Decide whether each statement agrees with the passage on Llangyndeyrn, answering yes or no and quoting the deciding words: (a) The village lies in Carmarthenshire. (b) The St Cyndeyrn linked to the village is believed to be the same saint as St. Mungo. (c) The reservoir that threatened the village was planned for the Borough of Cardiff.

# TEXT SHOWN
# # # # #

Llangyndeyrn () is a village, community and electoral ward in the River Gwendraeth valley, Carmarthenshire, in Dyfed region of  West Wales, United Kingdom. The village name is often spelt as Llangendeirne.

The Welsh language name of the village means "the church of St. Cyndeyrn".  A Welsh saint named Cyndeyrn is the equivalent of the English Kentigern and the Scottish St. Mungo; but the St Cyndeyrn associated with Llangyndeyrn is believed to be a different one, a descendant of Cunedda whose festival is on 5/6 August.

Both St Cyndeyrn's parish church and Capel Salem are grade II* listed buildings. Nearby is the remains of Banc y Betws, or Betws Castle, a motte-and-bailey castle.

The small village is well known for its resistance against the attempt to flood the village in order to create a reservoir for the Borough of Swansea.

Within the village is the Ysgol Y Fro school for infants.

# # # # #

# EXTRACTED INFORMATION
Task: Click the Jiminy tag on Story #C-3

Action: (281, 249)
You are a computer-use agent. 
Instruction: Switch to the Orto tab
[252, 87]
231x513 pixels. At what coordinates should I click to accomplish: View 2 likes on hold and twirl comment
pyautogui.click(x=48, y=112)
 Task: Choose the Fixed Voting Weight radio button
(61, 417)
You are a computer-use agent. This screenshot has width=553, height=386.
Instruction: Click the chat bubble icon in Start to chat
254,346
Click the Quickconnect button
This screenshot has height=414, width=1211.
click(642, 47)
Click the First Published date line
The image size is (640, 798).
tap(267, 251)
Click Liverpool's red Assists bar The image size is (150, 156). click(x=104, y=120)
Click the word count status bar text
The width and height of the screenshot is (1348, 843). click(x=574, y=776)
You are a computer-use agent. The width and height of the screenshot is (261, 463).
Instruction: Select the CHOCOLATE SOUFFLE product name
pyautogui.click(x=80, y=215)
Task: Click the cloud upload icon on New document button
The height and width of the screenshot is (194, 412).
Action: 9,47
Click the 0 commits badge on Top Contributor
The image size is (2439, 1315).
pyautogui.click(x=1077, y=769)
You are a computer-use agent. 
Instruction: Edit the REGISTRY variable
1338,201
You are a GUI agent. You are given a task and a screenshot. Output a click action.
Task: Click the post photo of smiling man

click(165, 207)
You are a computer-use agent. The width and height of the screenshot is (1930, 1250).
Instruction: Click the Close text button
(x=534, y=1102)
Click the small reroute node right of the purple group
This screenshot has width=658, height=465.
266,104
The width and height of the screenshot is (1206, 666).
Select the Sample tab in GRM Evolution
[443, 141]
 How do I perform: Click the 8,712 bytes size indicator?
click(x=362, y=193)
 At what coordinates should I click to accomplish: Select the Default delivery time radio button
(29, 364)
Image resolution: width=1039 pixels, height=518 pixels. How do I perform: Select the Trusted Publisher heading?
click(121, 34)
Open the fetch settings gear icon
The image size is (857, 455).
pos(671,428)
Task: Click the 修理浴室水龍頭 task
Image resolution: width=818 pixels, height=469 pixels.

# # # # #

# SOLUTION TO THIS EXERCISE
(a) Yes: "in the River Gwendraeth valley, Carmarthenshire"
(b) No: "the St Cyndeyrn associated with Llangyndeyrn is believed to be a different one"
(c) No: "a reservoir for the Borough of Swansea"